Politiker denken nicht darüber nach, was die Zögerlichkeit bei gesundheitspolitischen Entscheidungen für Lebensplanungen bedeutet.
Weiterlesen: Es dauert alles viel zu lange1986 wollte ich nach der Matura ein Jahr freiwillig zum Bundesheer – wenn schon, denn schon. Aber, damals kam die Diskussion auf, dass die Wehrpflicht abgeschafft werden sollte, die wegen Perestroika und Glasnost nicht mehr nötig sei. Daraufhin entschied ich, zuerst zu studieren und abzuwarten. Ich habe also eine weitreichende Entscheidung getroffen, da die Politik mir missverständliche Signale gab. Denn, die Wehrpflicht wurde nicht abgeschafft, aber es wurde weiterdiskutiert. Eine endgültige Entscheidung gab es erst 2013 – und zwar irgendwie absurd, denn die Abschaffung ginge deswegen nicht, weil das Sozialsystem mittlerweile auf die quasi Zwangsarbeit von Zivildienern angewiesen sei. Ich denke, keinem Politiker war klar, dass Lebensplanungen an Ihrer Unentschlossenheit ausgerichtet werden mussten, aber nicht konnten!
Und in der Gesundheitspolitik?
Betrachten wir die Jubelmeldung, dass die E-Medikation 2022 eingeführt sein soll. Die Diskussion darüber hat Anfang des 21. Jahrhunderts begonnen. 2012 wurde per Gesetz die Einführung der E-Medikation bis zum 31.12.2014 beschlossen – und das Gesetz dann einfach ignoriert. Was für ein Signal? Unternehmen, die sich mit damit beschäftigten, trafen Entscheidungen, investierten und standen am Ende vor der Tatsache, dass nichts weiter geht. Und jetzt, wird es wirklich 2022 soweit sein?
Oder die Lehrpraxis für angehende Hausärzte? Die diskutieren wir seit den 1970ern (!). Seit damals ist klar, dass die spitalslastige Ausbildung nicht gut ist, will man Hausärzte ausbilden und motivieren, Hausärzte zu werden. Seit damals wird auch über die Aufwertung der Hausarztmedizin geredet, etwa in dem diese als Spezialausbildung (Facharzt) ausgebaut wird – 2018 (!) wurde die Finanzierung der Lehrpraxis gerade einmal für die nächsten zwei Jahre beschlossen, die Anerkennung als Fachärzte ist weiter weit weg, das Thema weiterhin offen. Was soll sich ein junger Arzt denken? Dass Hausarzt werden Zukunft hat?

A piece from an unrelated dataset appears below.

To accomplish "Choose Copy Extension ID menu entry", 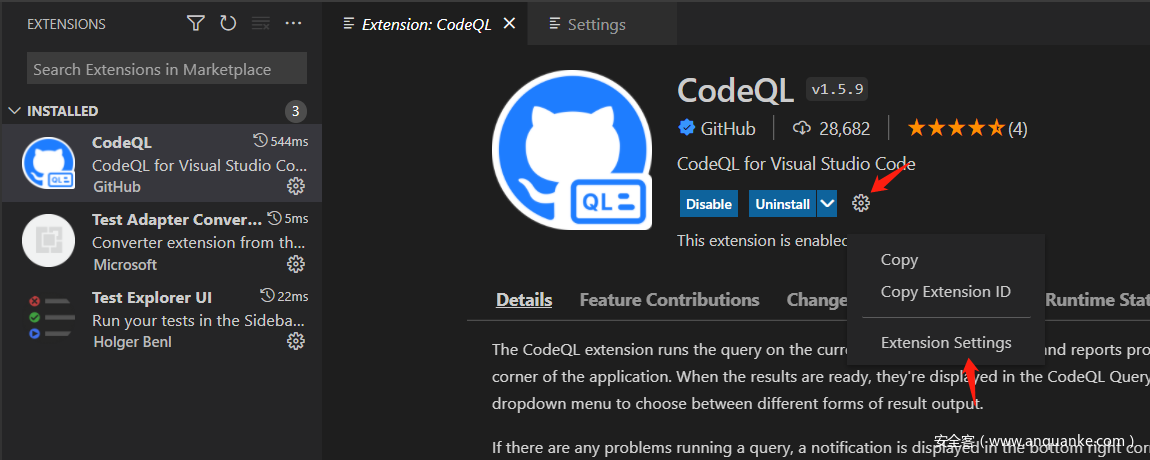I will [946, 291].
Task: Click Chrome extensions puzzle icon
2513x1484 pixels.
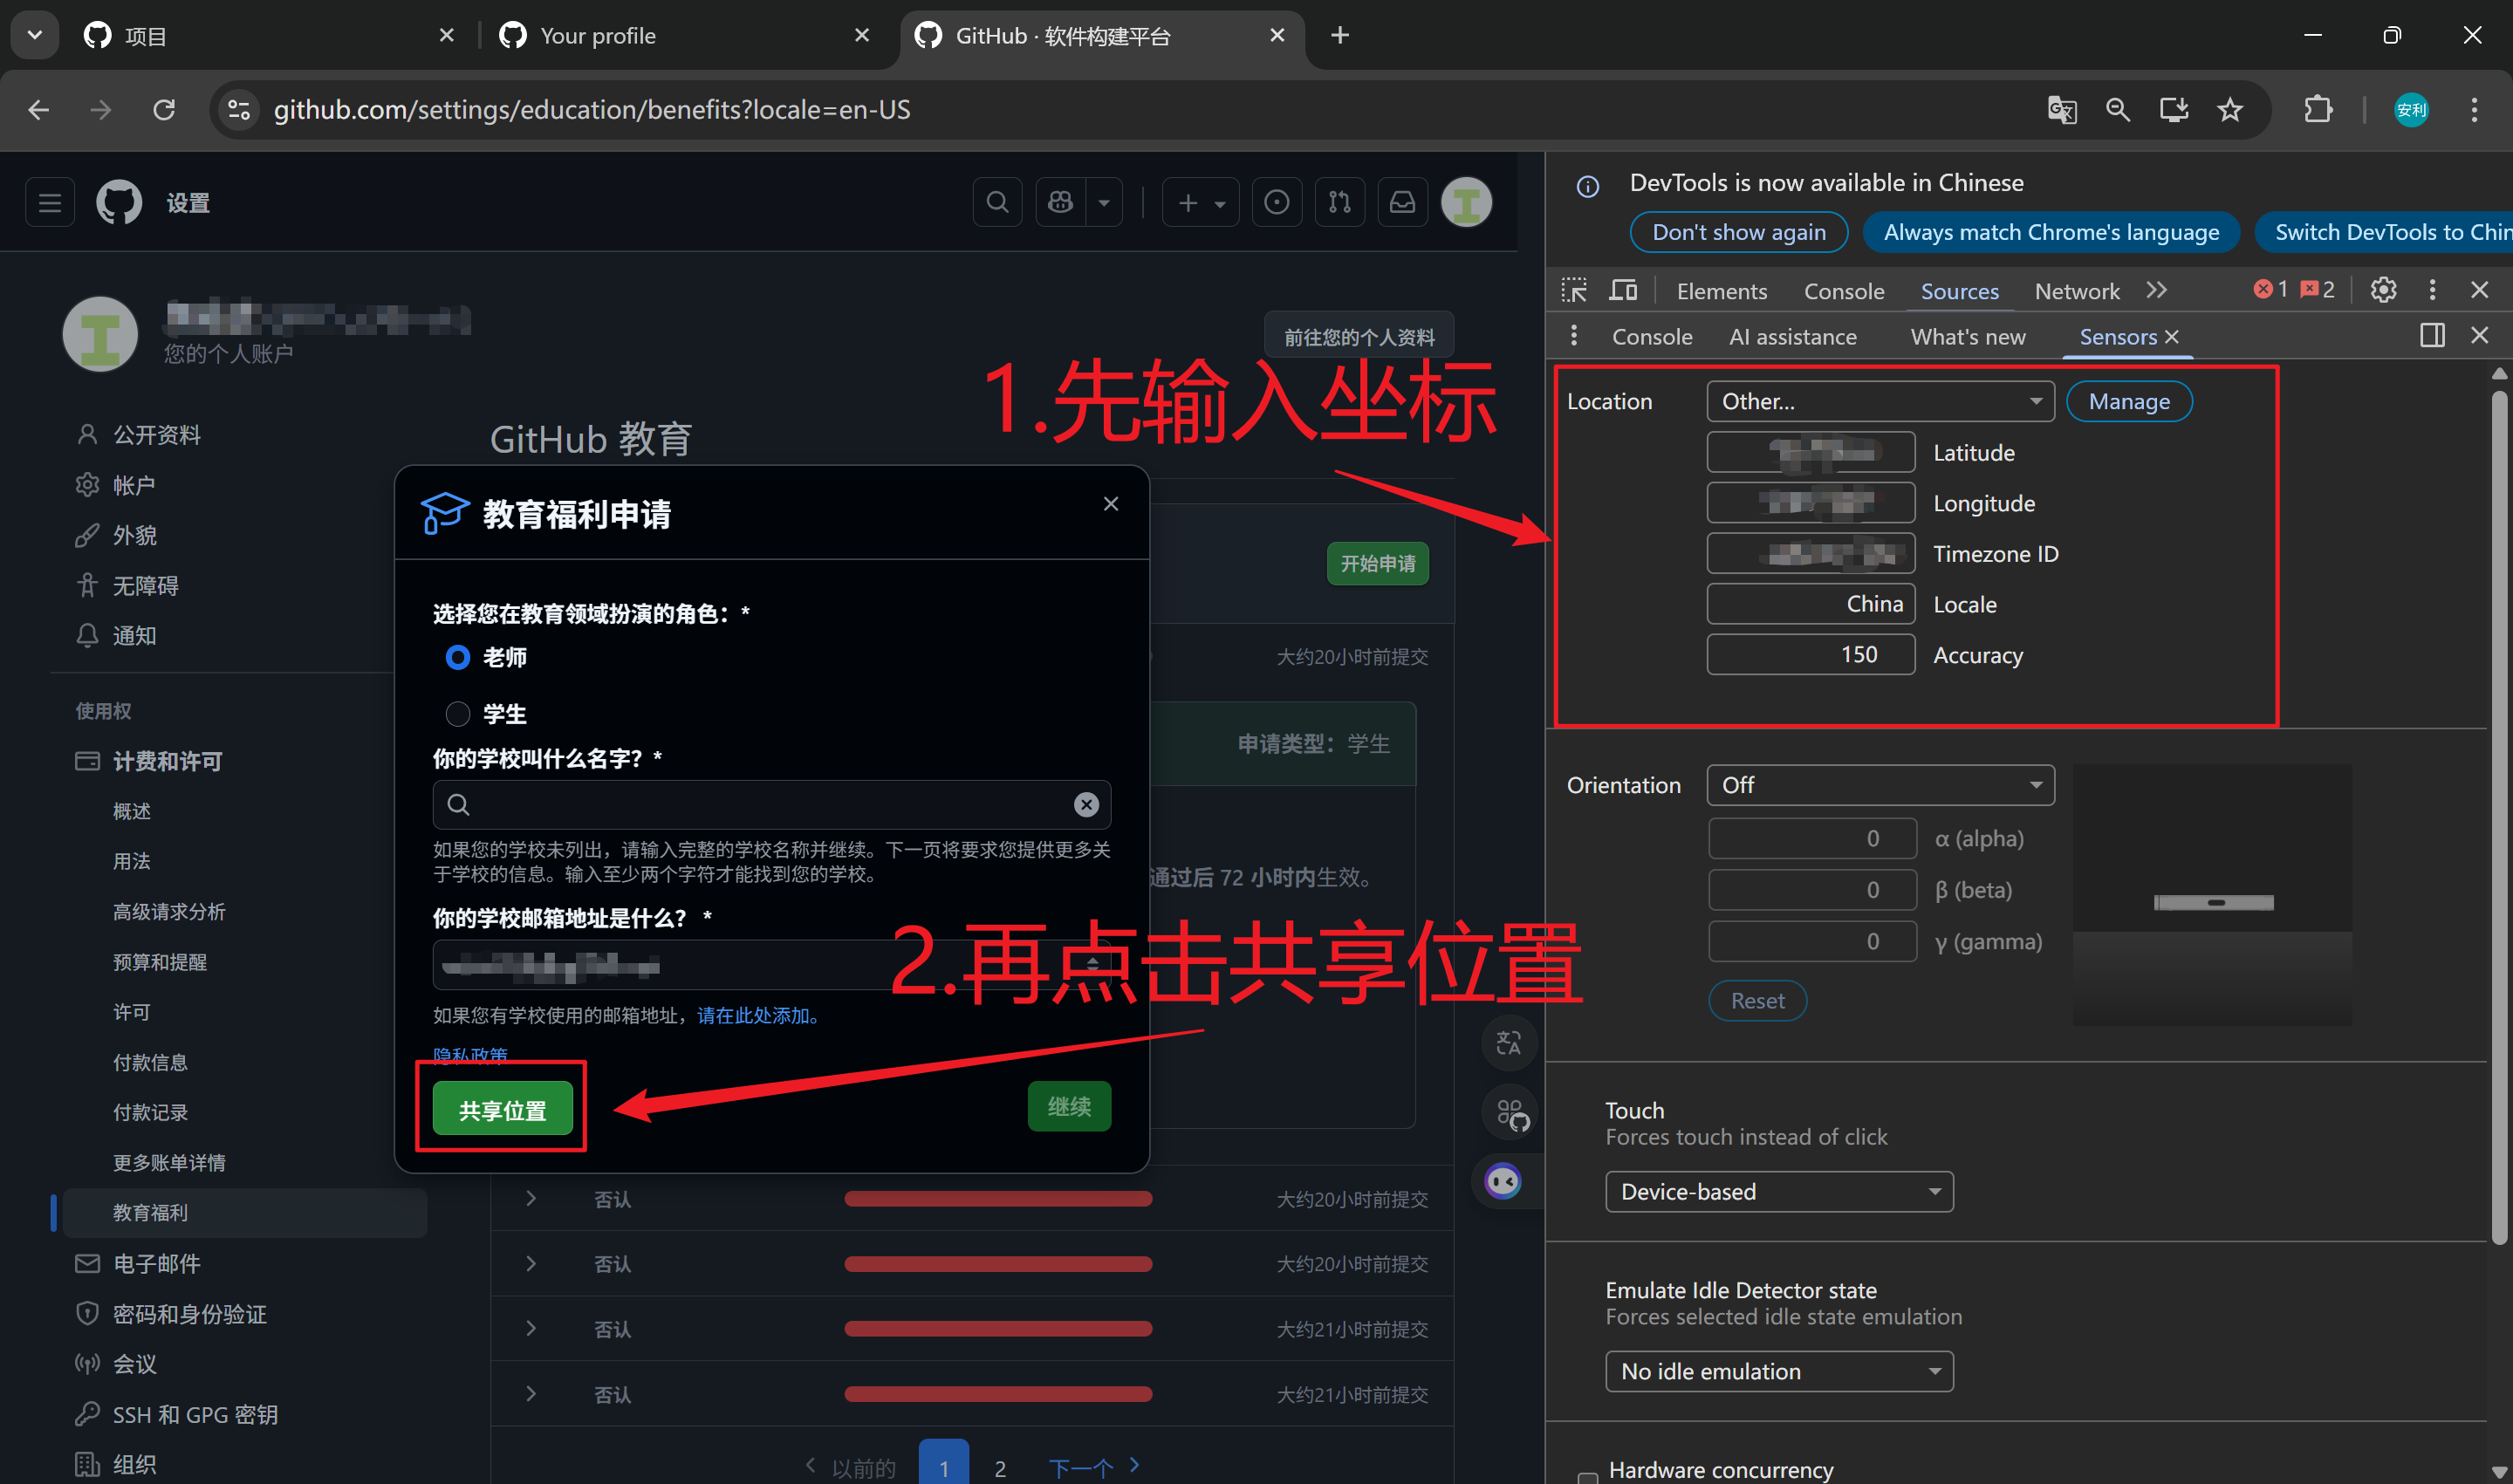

Ein anderes Beispiel ist die Kinder-Reha. Die massive Unterversorgung wurde 1999 festgestellt, dann endlos diskutiert, und erst 2019 werden Rehazentren in Betrieb gehen – wie viele Ärzte haben sich wohl in den vergangenen 20 Jahren spezialisiert und dann was anderes machen müssen, weil es keine Berufsaussichten gab? Von den Kindern, die wir behindert ins Erwachsenenleben entlassen haben ganz abgesehen.
Oder Palliativversorgung? Um 2000 begann das Thema aufzutauchen und bald waren alle ob der Zuständigkeiten zerstritten – um diesen (unwürdigen) Streit zu lösen, wurde eine gemeinsame Strategie zur abgestuften Palliativversorgung beschlossen – das war 2005. Und heute?
Die Regelversorgung für Kinder existiert weiterhin nicht, sondern hängt von Privatinitiativen und Spenden ab, 14 Jahre nach einer „vorgespielten“ Einigung. Wie viele Initiativen wurden da wohl eingestellt, weil eine politische Einigung nie in der Wirklichkeit ankommen muss.
Ich denke, politische Eliten denken gar nicht mehr darüber nach, was ihre Ineffektivität bedeutet, wie viel Lebensplanungen sie verunmöglicht und wie viel Frust daraus erwächst.